[[ RECORDS FOR THIS TASK, beginning ]]
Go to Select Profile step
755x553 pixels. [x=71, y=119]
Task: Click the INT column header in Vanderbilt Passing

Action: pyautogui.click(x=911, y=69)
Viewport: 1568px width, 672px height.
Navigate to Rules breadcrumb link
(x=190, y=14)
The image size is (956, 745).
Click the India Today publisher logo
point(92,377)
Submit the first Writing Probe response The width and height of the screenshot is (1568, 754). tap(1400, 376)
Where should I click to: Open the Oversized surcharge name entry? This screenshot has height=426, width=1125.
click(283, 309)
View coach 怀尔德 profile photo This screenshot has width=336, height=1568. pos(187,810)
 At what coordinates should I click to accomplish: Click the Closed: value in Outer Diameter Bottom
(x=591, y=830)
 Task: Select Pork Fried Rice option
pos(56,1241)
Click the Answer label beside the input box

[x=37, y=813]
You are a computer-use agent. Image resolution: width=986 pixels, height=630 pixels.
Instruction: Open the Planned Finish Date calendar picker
[[ RECORDS FOR THIS TASK, end ]]
| TASK TO CARRY OUT |
Everything in the listing above should be duplicated exactly.

| RESPONSE AREA |
Go to Select Profile step
755x553 pixels. [x=71, y=119]
Task: Click the INT column header in Vanderbilt Passing

Action: pyautogui.click(x=911, y=69)
Viewport: 1568px width, 672px height.
Navigate to Rules breadcrumb link
(x=190, y=14)
The image size is (956, 745).
Click the India Today publisher logo
point(92,377)
Submit the first Writing Probe response The width and height of the screenshot is (1568, 754). tap(1400, 376)
Where should I click to: Open the Oversized surcharge name entry? This screenshot has height=426, width=1125.
click(283, 309)
View coach 怀尔德 profile photo This screenshot has width=336, height=1568. pos(187,810)
 At what coordinates should I click to accomplish: Click the Closed: value in Outer Diameter Bottom
(x=591, y=830)
 Task: Select Pork Fried Rice option
pos(56,1241)
Click the Answer label beside the input box

[x=37, y=813]
You are a computer-use agent. Image resolution: width=986 pixels, height=630 pixels.
Instruction: Open the Planned Finish Date calendar picker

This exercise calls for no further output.